# First Nikon D500 ISO samples posted



## ahsanford (Apr 15, 2016)

I'll start with "this is crude" -- a guy snuck a memory card into a pre-production D500 at a trade show -- but here are some higher ISO samples:

http://www.dpreview.com/forums/post/57606637

- A


----------



## d (Apr 16, 2016)

Looks alright to me! D500 is shaping up as a winner.

d.


----------



## ahsanford (Apr 16, 2016)

As with all things, I'll reserve my judgment until apples meet more apples.  I'll wait for the DPR High ISO slugs, or other head-to-head with known products under known shooting & processing conditions.

But yes, for what little we know, the ISO 32000 and 51200 shots look shockingly good, and that's from APS-C? However, I can't confirm his ISO levels are what he states when I download the files or dump them into an EXIF reader.

Shenanigans or legit?
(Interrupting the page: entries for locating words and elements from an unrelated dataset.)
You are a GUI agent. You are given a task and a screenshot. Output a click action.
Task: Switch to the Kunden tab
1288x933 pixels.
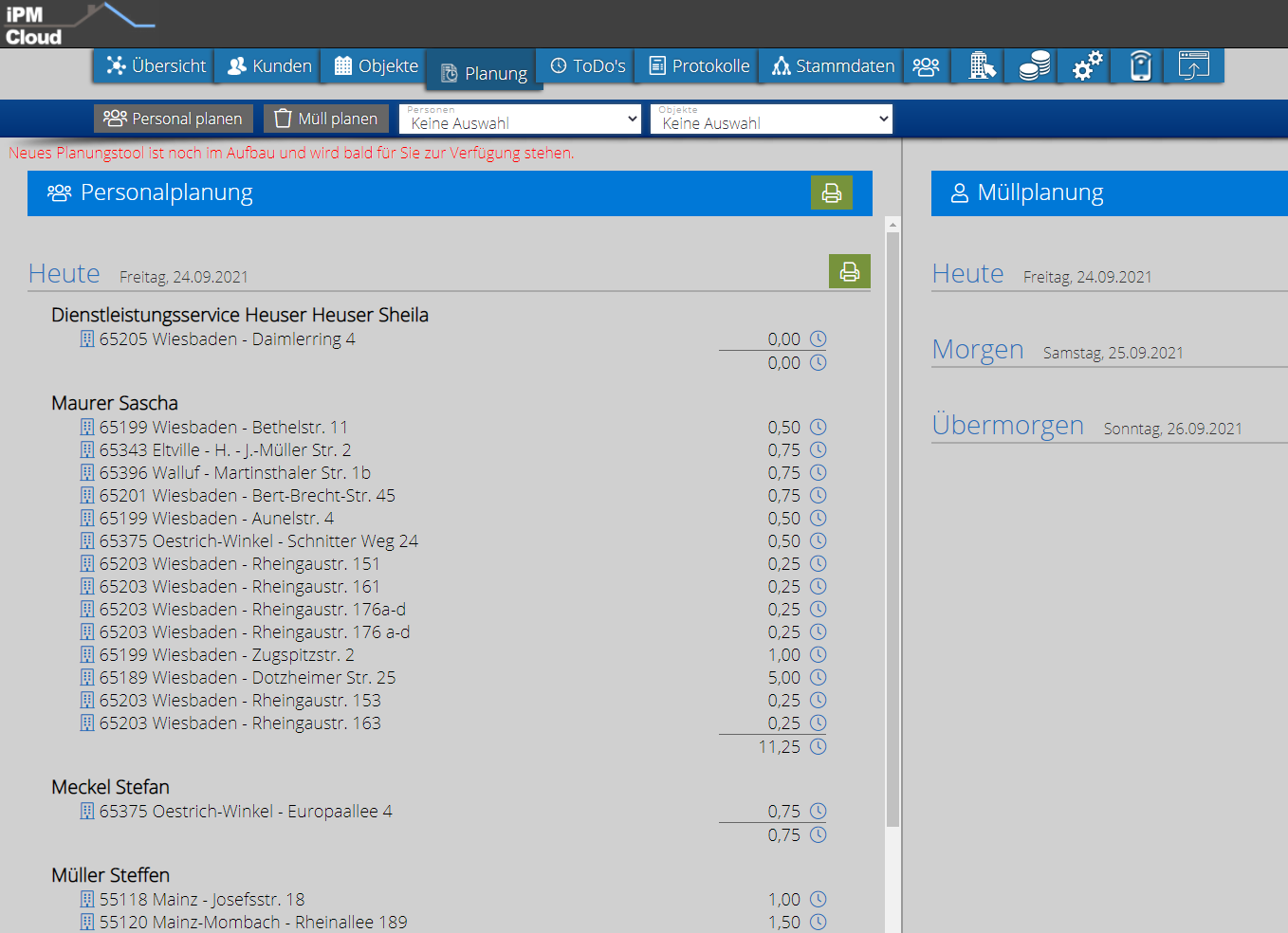(x=267, y=65)
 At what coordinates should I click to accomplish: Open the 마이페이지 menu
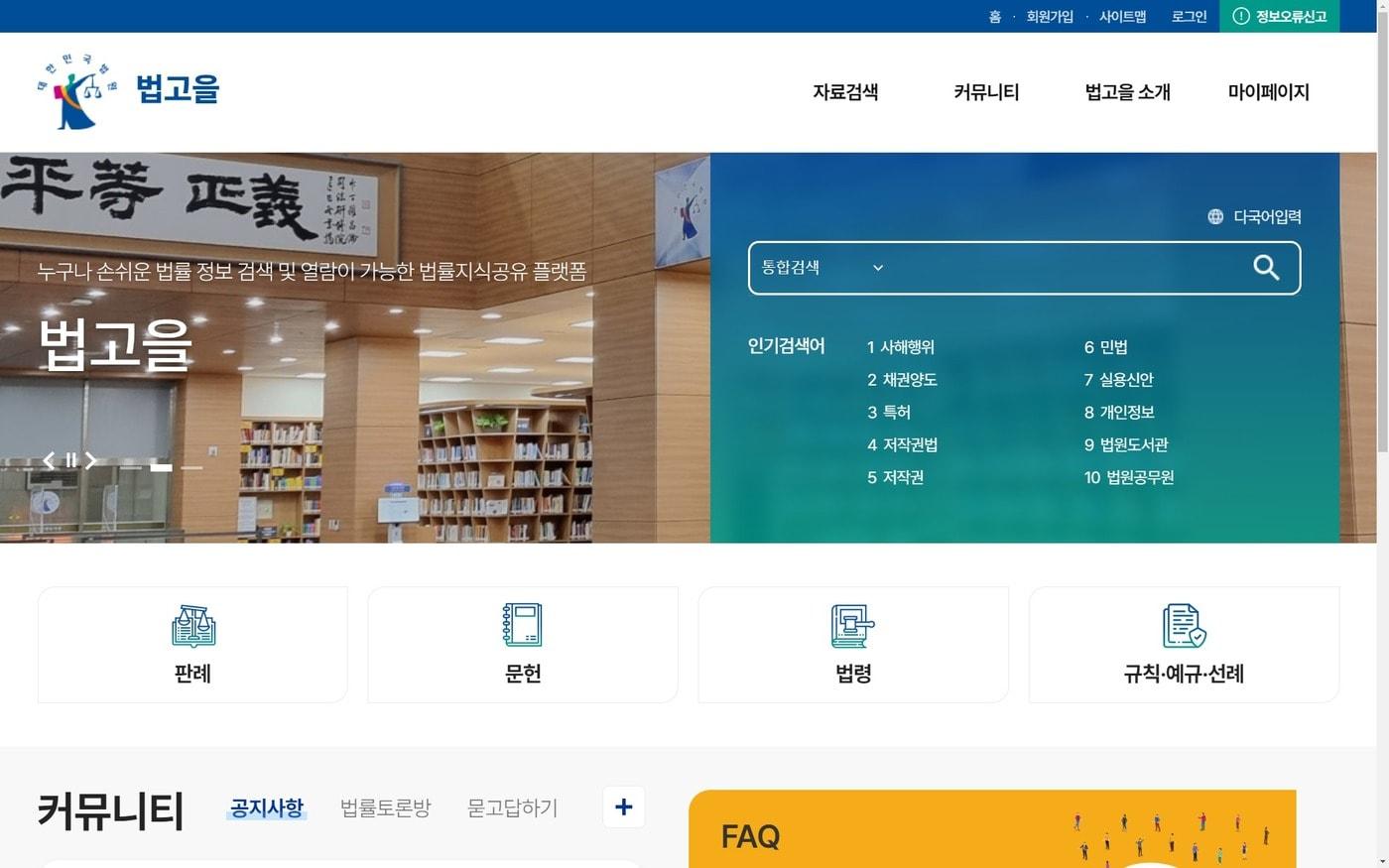point(1269,92)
We shall see.

- A


----------



## d (Apr 16, 2016)

I'd say upload error in the initial post - in the gallery linked to later, the images for 200 and 400 are different from each other.

d.

EDIT: This is gallery I refer to - it's ordered from highest ISO to lowest, so last image in the album is ISO 50 (lowest file number).

http://www.dpreview.com/galleries/1197698998/albums/d500-iso-samples-no-sharp-no-nr#page=1


----------



## ahsanford (Apr 16, 2016)

More samples here -- different source:

http://www.clubsnap.com/forums/showthread.php?t=1604429

- A


----------



## d (Apr 16, 2016)

Performance seems pretty similar to that in the first link.

d.


----------



## Sabaki (Apr 16, 2016)

I predict that we'll see a Nikon D510 before we see a Canon 7Diii


----------



## ahsanford (Apr 16, 2016)

Sabaki said:


> I predict that we'll see a Nikon D510 before we see a Canon 7Diii



Disagree -- Nikon abandoned that segment for years:

7D announced: 1 Sep 2009
7D2 announced: 15 Sep 2014
7D3 guess: Sep 2019

D300S announced: 30 July 2009
D500 announced: 5 Jan 2016
D600 guess: ???

I'm not a betting man, but if I was, I'd peg the ??? date to be after Sep 2019. 

- A


----------



## Monchoon (Apr 16, 2016)

ahsanford said:


> Sabaki said:
> 
> 
> > I predict that we'll see a Nikon D510 before we see a Canon 7Diii
> ...



Not really a betting man, but I think Sabaki maybe meant an update based on QC.


----------



## ahsanford (Apr 16, 2016)

Monchoon said:


> Not really a betting man, but I think Sabaki maybe meant an update based on QC.



Oh... Got it. Oily splotches don't look nicer at ISO 1.6 million, eh?

- A


----------